TASK BRIEF: Reproduce exactly, from the data that follows, the line with "Toggle the move/pan", the line with "Download profile as LAS(3D)", and every line that lies between them.

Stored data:
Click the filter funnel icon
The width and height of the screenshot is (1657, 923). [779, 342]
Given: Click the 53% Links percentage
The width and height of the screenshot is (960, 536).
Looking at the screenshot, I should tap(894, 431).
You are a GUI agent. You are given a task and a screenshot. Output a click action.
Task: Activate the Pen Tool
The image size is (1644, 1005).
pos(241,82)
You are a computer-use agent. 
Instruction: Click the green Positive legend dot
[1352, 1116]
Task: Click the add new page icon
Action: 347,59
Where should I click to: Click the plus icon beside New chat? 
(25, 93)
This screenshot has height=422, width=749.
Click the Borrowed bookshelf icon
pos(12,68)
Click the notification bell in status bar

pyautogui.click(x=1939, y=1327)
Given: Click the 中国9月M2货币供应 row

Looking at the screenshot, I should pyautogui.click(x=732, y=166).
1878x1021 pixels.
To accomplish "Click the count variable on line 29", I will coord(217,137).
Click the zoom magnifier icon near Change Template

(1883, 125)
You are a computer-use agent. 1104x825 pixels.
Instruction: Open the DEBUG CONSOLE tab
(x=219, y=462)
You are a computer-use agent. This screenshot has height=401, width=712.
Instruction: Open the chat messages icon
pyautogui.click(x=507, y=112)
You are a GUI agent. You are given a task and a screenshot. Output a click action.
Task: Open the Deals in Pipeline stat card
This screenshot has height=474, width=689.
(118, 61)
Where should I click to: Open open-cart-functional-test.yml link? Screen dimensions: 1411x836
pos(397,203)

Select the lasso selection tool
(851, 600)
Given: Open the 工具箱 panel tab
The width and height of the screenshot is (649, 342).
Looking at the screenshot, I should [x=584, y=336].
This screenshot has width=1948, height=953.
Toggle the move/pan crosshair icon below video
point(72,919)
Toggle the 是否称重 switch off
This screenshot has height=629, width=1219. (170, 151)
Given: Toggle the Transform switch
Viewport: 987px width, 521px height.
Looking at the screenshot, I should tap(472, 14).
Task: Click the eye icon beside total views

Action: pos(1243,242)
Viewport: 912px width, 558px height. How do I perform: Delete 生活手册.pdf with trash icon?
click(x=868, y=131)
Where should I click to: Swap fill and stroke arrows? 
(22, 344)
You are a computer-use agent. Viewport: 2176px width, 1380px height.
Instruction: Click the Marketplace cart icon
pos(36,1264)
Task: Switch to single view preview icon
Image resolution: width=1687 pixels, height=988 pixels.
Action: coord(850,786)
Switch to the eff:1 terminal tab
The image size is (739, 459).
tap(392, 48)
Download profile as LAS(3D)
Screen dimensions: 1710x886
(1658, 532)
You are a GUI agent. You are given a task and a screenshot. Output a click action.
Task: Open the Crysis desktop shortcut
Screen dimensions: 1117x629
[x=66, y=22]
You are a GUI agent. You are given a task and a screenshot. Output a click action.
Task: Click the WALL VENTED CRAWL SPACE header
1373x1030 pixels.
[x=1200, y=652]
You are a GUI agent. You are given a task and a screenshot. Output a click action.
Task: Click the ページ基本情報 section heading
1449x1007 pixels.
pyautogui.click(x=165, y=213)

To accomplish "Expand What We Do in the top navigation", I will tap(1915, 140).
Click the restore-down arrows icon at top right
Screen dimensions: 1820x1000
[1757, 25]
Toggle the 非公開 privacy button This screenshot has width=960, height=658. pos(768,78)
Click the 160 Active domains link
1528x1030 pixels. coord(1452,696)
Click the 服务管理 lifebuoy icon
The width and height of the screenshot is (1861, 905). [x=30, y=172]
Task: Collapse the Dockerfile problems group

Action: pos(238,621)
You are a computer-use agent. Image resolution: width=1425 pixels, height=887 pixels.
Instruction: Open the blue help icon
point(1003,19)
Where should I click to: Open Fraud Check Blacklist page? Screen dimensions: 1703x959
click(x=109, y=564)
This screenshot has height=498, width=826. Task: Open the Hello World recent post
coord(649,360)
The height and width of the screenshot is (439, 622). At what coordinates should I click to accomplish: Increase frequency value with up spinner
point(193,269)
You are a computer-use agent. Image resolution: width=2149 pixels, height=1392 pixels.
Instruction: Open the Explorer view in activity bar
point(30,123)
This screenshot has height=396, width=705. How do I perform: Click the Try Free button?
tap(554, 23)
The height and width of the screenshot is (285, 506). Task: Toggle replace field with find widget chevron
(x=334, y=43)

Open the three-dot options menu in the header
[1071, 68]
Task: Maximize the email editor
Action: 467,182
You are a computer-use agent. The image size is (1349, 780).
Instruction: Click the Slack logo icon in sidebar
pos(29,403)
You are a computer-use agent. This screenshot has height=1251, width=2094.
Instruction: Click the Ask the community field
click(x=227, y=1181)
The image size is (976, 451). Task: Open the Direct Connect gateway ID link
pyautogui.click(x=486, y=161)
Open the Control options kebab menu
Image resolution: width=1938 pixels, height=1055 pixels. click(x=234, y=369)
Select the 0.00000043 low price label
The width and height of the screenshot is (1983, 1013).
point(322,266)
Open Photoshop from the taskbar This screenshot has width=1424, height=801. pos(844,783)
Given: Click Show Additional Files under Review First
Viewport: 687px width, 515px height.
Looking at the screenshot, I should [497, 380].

EXPECTED ANSWER:
Toggle the move/pan crosshair icon below video
point(72,919)
Toggle the 是否称重 switch off
This screenshot has height=629, width=1219. (170, 151)
Given: Toggle the Transform switch
Viewport: 987px width, 521px height.
Looking at the screenshot, I should tap(472, 14).
Task: Click the eye icon beside total views

Action: pos(1243,242)
Viewport: 912px width, 558px height. How do I perform: Delete 生活手册.pdf with trash icon?
click(x=868, y=131)
Where should I click to: Swap fill and stroke arrows? 
(22, 344)
You are a computer-use agent. Viewport: 2176px width, 1380px height.
Instruction: Click the Marketplace cart icon
pos(36,1264)
Task: Switch to single view preview icon
Image resolution: width=1687 pixels, height=988 pixels.
Action: coord(850,786)
Switch to the eff:1 terminal tab
The image size is (739, 459).
tap(392, 48)
Download profile as LAS(3D)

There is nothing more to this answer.